REQUIRED WORK - The material below is to be copied exactly from the line with "You are a GUI" up to and including the line with "Instruction: Toggle the lock drawings icon", with nothing else kept and no pictures.

DATA -
■ ■ ■ ■
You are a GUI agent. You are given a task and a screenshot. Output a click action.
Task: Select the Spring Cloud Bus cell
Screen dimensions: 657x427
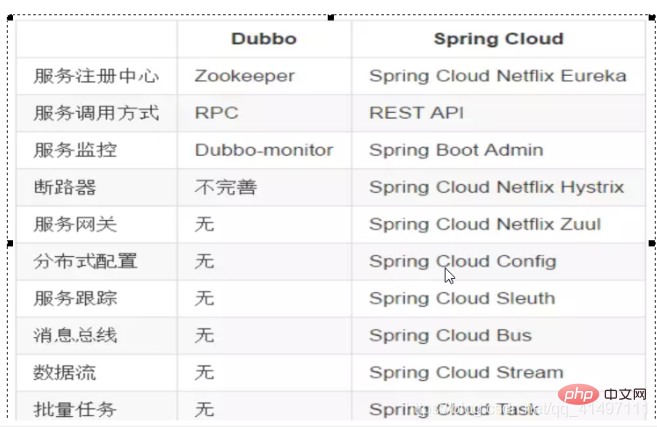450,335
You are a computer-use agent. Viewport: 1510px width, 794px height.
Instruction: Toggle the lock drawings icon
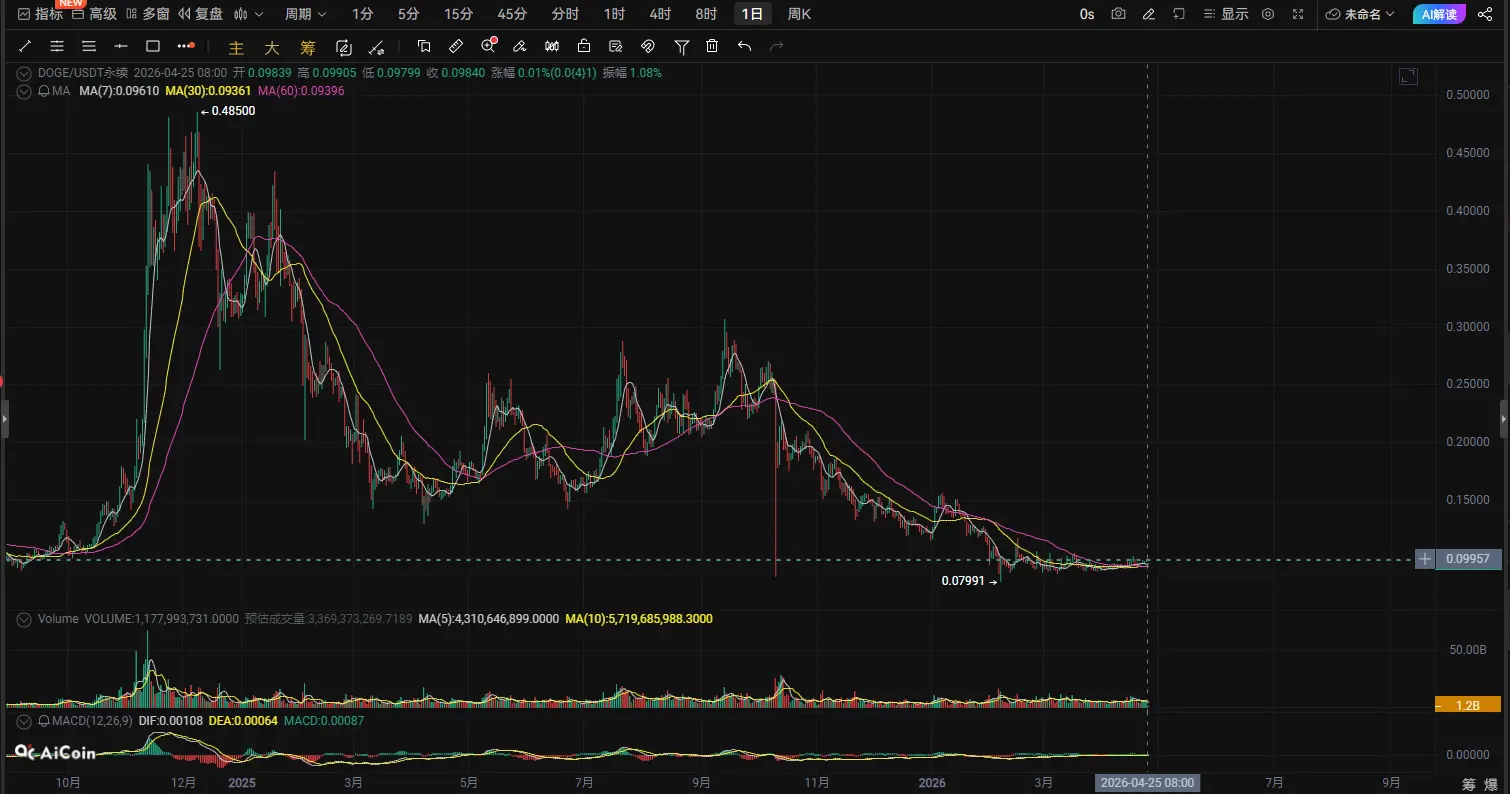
■ ■ ■ ■
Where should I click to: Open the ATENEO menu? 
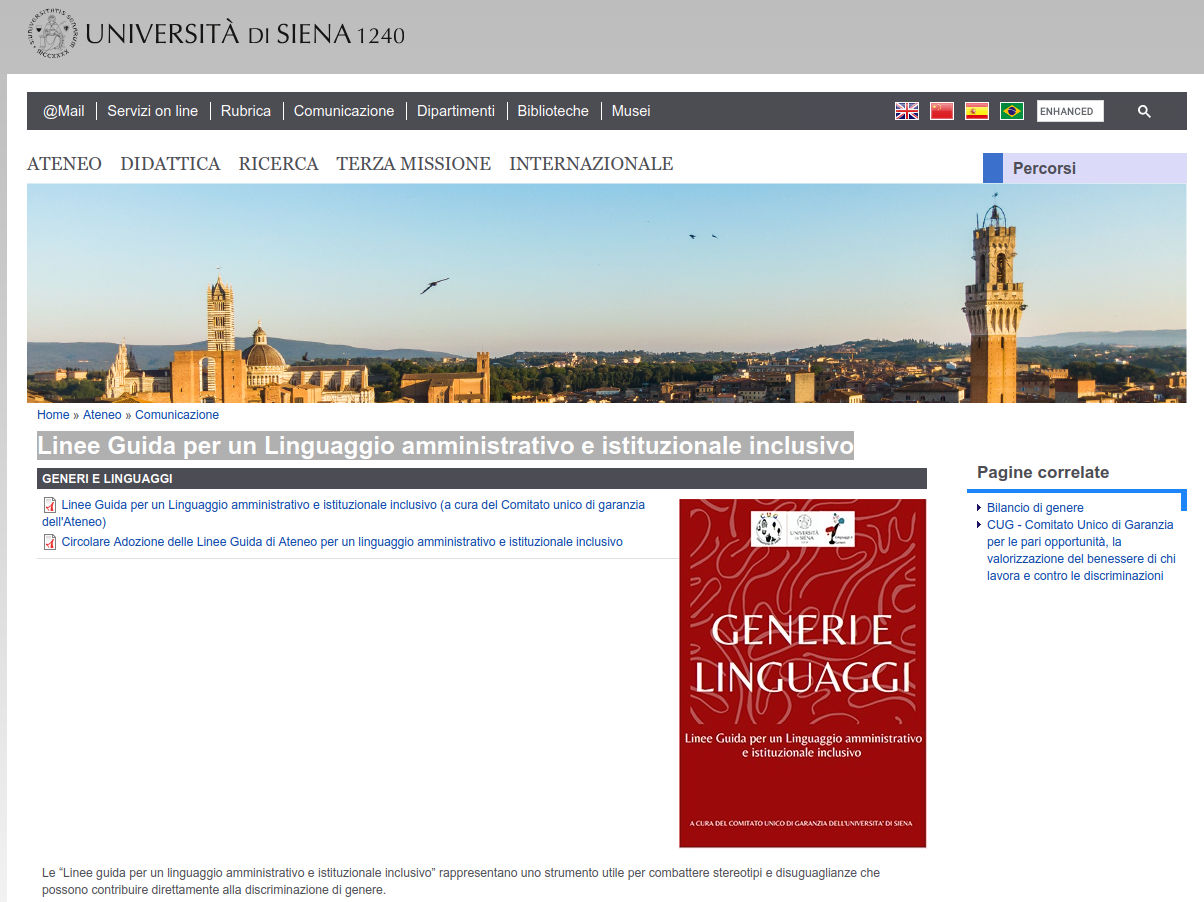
■ ■ ■ ■
WRITTEN ANSWER -
You are a GUI agent. You are given a task and a screenshot. Output a click action.
Task: Select the Spring Cloud Bus cell
Screen dimensions: 657x427
450,335
You are a computer-use agent. Viewport: 1510px width, 794px height.
Instruction: Toggle the lock drawings icon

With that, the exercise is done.